━━ Trecho fornecido ━━
2) Aspectos e efeitos do julgamento do mérito
I. Dúvidas persistentes sobre os argumentos e conclusões do julgado, diante de contradições e imprecisões acerca da base de cálculo
Para além de serem meras obiter dicta, as digressões do julgado acerca da base de cálculo e das modalidades de lançamento do ITBI para hipóteses alheias à alienação de imóveis em hastas públicas se apresentam como bastante confusas e contraditórias, gerando dúvidas sobre quais critérios foram efetivamente alvitrados pelo relator. Ou seja, mesmo os que pretendem qualificar a fundamentação ventilada no voto como a ratio decidendi do acórdão têm como incerta a base de cálculo definida pelo decisum.
O voto mistura precedentes que entendem que a base de cálculo do ITBI é o valor venal hipotético do imóvel (obtido em “condições normais de mercado”), dando a entender ser o “preço efetivamente pago na transação imobiliária”. Do texto do voto do ministro Gurgel de Faria, é possível apreender três linhas de raciocínio que trilham caminhos distintos, ensejando algumas contradições e indefinições no julgado em análise.
━━━
## Enunciado 1
Conte quantas das linhas abaixo trazem a palavra "dropdown" e responda só com esse número.
━━ Material fornecido ━━
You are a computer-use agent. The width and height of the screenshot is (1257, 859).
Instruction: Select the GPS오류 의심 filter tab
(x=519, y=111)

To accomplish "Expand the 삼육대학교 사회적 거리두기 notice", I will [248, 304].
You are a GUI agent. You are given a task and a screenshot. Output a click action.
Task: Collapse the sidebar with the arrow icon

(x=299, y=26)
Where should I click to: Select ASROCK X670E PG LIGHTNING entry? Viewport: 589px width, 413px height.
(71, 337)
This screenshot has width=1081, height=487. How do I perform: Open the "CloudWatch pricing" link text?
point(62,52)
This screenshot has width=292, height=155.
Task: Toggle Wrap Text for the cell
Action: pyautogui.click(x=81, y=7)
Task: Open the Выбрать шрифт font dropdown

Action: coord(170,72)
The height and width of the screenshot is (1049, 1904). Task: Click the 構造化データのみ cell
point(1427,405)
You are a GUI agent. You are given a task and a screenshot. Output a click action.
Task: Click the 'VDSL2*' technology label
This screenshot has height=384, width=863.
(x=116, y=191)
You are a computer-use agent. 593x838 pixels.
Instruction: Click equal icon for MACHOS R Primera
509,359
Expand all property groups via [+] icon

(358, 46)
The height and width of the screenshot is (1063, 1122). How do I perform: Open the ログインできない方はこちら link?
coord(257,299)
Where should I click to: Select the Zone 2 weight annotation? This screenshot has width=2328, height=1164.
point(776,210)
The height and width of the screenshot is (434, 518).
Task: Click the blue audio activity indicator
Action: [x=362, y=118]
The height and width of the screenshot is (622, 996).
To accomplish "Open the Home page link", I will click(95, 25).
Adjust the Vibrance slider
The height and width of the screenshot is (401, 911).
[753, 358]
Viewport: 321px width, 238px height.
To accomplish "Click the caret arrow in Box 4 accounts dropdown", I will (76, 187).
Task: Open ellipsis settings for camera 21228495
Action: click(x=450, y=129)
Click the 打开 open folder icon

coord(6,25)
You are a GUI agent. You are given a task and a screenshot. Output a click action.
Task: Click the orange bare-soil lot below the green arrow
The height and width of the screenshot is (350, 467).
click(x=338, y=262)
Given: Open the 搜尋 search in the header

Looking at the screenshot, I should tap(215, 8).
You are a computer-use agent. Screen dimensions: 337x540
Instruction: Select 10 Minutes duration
━━━
## Enunciado 2
Responda às perguntas sobre o trecho acima, marcando cada resposta com a mesma letra da pergunta:
(a) Qual é o nome do ministro autor do voto analisado?
(b) Quantas linhas de raciocínio é possível apreender do texto do voto?
(c) Segundo os precedentes citados, o valor venal hipotético do imóvel é obtido em que condições?

## Resposta completa 1
2

## Resposta completa 2
(a) Gurgel de Faria.
(b) Três.
(c) Em "condições normais de mercado".